→ WHAT IS EXPECTED:
Return all lines below containing the word "قبول".

┌─ GIVEN INFORMATION

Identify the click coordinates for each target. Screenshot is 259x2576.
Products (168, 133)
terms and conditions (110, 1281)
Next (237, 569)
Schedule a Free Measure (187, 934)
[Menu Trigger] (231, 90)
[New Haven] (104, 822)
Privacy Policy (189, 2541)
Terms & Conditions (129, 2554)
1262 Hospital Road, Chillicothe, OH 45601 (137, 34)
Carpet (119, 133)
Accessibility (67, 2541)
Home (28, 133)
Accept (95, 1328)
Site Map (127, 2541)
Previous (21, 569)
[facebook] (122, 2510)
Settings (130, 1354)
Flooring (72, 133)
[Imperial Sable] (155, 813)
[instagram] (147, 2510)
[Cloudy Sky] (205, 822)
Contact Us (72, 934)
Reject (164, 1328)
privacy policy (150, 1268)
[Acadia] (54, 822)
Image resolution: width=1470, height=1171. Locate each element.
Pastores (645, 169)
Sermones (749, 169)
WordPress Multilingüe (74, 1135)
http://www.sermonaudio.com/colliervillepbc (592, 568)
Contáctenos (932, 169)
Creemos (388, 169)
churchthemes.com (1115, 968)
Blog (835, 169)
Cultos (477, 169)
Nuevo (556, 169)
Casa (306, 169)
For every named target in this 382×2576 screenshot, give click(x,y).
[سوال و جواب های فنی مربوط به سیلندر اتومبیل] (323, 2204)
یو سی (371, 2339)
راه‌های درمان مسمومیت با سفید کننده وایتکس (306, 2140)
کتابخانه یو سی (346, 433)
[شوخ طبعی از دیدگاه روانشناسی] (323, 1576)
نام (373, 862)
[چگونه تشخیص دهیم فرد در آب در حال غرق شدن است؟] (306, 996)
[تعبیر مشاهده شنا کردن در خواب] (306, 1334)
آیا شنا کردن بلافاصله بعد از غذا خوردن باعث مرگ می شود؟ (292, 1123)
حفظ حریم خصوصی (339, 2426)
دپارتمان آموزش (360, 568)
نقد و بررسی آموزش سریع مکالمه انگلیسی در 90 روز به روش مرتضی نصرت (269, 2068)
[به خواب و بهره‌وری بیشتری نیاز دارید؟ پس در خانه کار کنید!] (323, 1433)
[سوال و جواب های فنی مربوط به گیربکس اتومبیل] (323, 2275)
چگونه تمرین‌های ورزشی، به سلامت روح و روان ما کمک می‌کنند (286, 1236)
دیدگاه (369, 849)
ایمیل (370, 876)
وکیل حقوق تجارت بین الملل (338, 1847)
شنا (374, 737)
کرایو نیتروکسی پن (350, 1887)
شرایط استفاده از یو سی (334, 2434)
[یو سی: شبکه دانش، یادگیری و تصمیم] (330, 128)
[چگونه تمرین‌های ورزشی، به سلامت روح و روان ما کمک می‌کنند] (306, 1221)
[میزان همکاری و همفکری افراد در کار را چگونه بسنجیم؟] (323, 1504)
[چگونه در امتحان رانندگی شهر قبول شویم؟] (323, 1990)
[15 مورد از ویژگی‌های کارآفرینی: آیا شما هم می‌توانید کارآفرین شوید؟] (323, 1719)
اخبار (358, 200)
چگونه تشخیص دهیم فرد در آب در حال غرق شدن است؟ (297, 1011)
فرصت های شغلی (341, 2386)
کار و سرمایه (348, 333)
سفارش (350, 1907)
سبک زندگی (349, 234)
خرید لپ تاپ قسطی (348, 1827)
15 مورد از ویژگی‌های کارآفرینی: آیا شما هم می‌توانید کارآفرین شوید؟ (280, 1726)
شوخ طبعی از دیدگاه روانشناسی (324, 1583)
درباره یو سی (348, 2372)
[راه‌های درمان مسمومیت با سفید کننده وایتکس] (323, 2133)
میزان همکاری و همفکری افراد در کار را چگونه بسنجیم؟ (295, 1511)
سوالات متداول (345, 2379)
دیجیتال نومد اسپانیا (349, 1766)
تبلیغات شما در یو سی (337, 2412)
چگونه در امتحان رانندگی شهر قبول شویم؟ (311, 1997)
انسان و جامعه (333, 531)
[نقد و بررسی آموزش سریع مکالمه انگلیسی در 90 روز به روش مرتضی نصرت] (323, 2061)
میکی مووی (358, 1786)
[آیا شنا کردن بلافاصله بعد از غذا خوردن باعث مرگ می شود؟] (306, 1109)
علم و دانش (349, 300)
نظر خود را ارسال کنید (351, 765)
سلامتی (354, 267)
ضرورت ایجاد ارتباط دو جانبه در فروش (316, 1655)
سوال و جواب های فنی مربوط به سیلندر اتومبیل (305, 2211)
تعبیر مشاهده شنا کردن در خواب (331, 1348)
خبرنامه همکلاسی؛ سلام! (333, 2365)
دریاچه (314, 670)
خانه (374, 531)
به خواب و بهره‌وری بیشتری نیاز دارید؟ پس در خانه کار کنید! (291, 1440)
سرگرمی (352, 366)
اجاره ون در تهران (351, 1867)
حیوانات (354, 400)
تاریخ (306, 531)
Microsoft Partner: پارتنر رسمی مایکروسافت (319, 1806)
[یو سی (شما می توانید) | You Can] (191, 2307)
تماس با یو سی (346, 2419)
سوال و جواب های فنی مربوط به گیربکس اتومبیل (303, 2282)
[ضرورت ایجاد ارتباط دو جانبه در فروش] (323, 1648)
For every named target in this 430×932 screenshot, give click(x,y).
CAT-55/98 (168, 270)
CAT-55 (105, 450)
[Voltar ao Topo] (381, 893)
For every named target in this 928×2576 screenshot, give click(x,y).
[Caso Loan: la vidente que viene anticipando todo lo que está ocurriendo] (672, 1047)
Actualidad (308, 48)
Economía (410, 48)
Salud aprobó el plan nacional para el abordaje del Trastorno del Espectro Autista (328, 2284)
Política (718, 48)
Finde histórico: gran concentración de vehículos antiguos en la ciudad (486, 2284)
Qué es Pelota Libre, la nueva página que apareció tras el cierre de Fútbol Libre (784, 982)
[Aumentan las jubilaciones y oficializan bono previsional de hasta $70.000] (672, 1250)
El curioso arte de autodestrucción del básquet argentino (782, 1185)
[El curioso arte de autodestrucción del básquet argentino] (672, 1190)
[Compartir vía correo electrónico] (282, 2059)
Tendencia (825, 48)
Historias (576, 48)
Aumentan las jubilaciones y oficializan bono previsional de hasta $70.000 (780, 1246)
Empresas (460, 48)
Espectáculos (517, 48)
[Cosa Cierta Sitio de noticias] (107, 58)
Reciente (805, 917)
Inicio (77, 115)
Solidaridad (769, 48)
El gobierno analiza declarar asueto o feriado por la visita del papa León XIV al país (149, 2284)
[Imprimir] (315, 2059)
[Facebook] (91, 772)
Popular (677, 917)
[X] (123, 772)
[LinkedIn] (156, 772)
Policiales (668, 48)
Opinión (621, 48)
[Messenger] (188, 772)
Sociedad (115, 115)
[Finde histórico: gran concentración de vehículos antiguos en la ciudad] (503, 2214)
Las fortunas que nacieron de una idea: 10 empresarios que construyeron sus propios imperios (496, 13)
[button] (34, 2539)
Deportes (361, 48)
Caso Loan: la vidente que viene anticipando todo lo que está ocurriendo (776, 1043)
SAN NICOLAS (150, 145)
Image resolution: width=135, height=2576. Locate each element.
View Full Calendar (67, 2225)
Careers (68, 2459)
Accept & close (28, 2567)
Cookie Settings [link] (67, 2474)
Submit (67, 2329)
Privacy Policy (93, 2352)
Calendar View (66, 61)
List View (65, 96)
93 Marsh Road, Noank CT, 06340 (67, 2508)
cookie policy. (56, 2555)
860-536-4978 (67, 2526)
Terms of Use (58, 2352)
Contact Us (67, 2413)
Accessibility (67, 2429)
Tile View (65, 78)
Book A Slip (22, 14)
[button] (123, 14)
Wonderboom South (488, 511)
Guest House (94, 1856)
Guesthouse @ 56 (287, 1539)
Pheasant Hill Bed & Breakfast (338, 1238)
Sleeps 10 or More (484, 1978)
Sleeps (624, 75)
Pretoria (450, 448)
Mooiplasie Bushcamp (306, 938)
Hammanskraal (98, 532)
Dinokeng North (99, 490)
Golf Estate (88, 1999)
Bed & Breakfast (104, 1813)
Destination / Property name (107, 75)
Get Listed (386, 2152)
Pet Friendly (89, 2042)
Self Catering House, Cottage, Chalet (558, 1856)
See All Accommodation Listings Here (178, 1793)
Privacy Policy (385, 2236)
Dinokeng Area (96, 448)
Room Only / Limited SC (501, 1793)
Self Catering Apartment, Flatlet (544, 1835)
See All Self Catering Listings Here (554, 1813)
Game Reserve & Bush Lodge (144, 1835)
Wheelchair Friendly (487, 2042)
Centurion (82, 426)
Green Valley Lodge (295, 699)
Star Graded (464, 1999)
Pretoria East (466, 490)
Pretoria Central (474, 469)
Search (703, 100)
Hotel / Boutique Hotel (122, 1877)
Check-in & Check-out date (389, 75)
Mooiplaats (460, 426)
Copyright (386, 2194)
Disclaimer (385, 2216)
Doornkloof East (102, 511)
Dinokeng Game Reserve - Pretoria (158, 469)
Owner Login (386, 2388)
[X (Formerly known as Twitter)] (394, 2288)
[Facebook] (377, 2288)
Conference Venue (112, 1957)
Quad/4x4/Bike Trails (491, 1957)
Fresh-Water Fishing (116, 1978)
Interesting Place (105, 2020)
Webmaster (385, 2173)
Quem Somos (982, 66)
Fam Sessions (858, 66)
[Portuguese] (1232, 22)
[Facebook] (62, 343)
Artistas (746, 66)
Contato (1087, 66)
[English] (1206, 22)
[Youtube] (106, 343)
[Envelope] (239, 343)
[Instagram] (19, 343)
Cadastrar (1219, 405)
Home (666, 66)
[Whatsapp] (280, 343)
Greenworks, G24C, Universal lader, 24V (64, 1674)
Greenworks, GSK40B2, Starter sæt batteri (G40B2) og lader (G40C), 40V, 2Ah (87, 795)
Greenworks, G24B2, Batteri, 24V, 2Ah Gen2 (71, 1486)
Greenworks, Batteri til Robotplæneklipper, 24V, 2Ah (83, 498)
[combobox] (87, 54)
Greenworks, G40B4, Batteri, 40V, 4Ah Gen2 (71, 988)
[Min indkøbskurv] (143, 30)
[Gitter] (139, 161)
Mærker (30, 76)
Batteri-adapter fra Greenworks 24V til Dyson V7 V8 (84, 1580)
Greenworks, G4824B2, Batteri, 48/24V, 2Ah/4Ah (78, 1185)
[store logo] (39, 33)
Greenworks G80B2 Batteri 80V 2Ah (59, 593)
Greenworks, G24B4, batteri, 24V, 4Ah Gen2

└─

→ ANSWER TO THE PROBLEM:
[چگونه در امتحان رانندگی شهر قبول شویم؟] (323, 1990)
چگونه در امتحان رانندگی شهر قبول شویم؟ (311, 1997)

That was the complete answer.